Caffeine is one of the most extensively studied and reliably effective ergogenic (performance-enhancing) aids in sports science. At doses of 3–6mg per kilogram of body weight, consumed 30–60 minutes before exercise, caffeine consistently improves endurance performance by 2–4%, increases maximal strength and power output, reduces perceived exertion, and improves reaction time and alertness.

For a 70kg person, this translates to 210–420mg — roughly 2–4 cups of coffee. The International Olympic Committee recognises caffeine as a legal performance enhancer. For best results, consider cycling caffeine use: regular users develop tolerance that blunts the ergogenic effect. A 7–14 day washout period before a key race or competition can restore full sensitivity.

Caffeine and Sleep Quality

The relationship between caffeine and sleep is often underestimated. With a half-life of approximately 5–6 hours, a 200mg dose consumed at 2pm still leaves 100mg active in your system at 7–8pm and 50mg at midnight. Research shows that caffeine consumed even 6 hours before bedtime can reduce total sleep time by over an hour and significantly impair slow-wave (deep) sleep quality — even when individuals don't subjectively feel alert.

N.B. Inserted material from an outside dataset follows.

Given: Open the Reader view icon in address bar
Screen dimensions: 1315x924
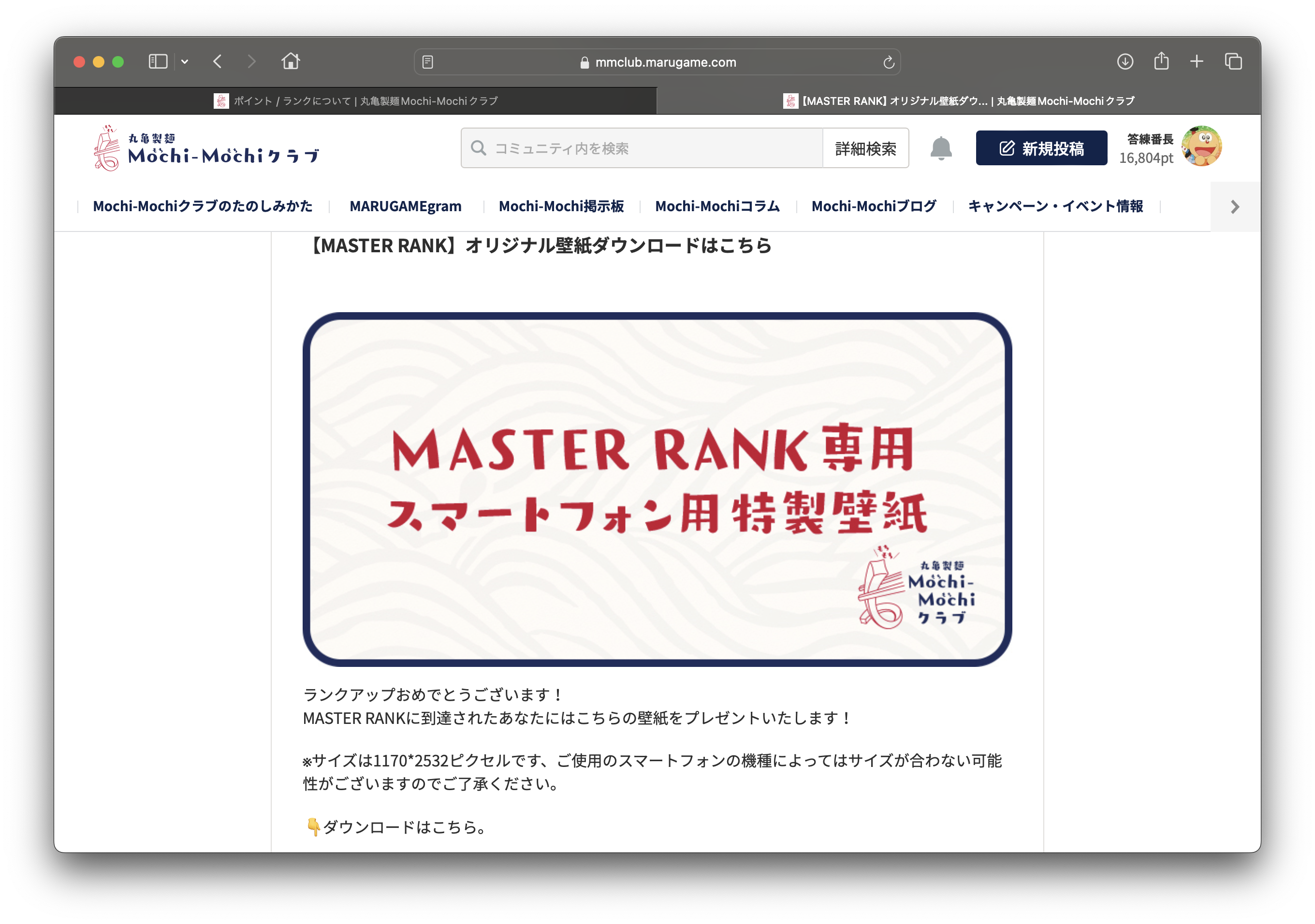Looking at the screenshot, I should [427, 62].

Use our Sleep Cycle Calculator alongside this tool to optimise both your caffeine timing and sleep schedule for peak performance and recovery.

Special Populations: Who Should Limit Caffeine More?

Pregnant women: Both the NHS and ACOG recommend a maximum of 200mg/day during pregnancy. Higher intakes are associated with increased risk of low birth weight and, at very high levels, miscarriage. Caffeine metabolism slows significantly during pregnancy — half-life can extend to 11–15 hours in the third trimester.

Children and adolescents: EFSA recommends no more than 3mg/kg/day for children. The American Academy of Pediatrics recommends avoiding caffeine entirely for children under 12. Energy drinks are a particular concern — a single 500ml can may exceed a child's entire safe daily limit.

People with anxiety disorders or heart conditions: Caffeine stimulates the sympathetic nervous system and can worsen anxiety, panic attacks, and cardiac arrhythmias. Those with these conditions should discuss caffeine use with their doctor.

Practical Tips for Managing Caffeine Intake

Set a daily cutoff time — most people benefit from stopping caffeine by 1–2pm. Track your intake across all sources (coffee, tea, chocolate, medications, soft drinks). If you need to reduce intake, taper gradually over 1–2 weeks to avoid withdrawal headaches. Consider replacing afternoon coffee with adequate hydration — dehydration mimics many symptoms of caffeine withdrawal.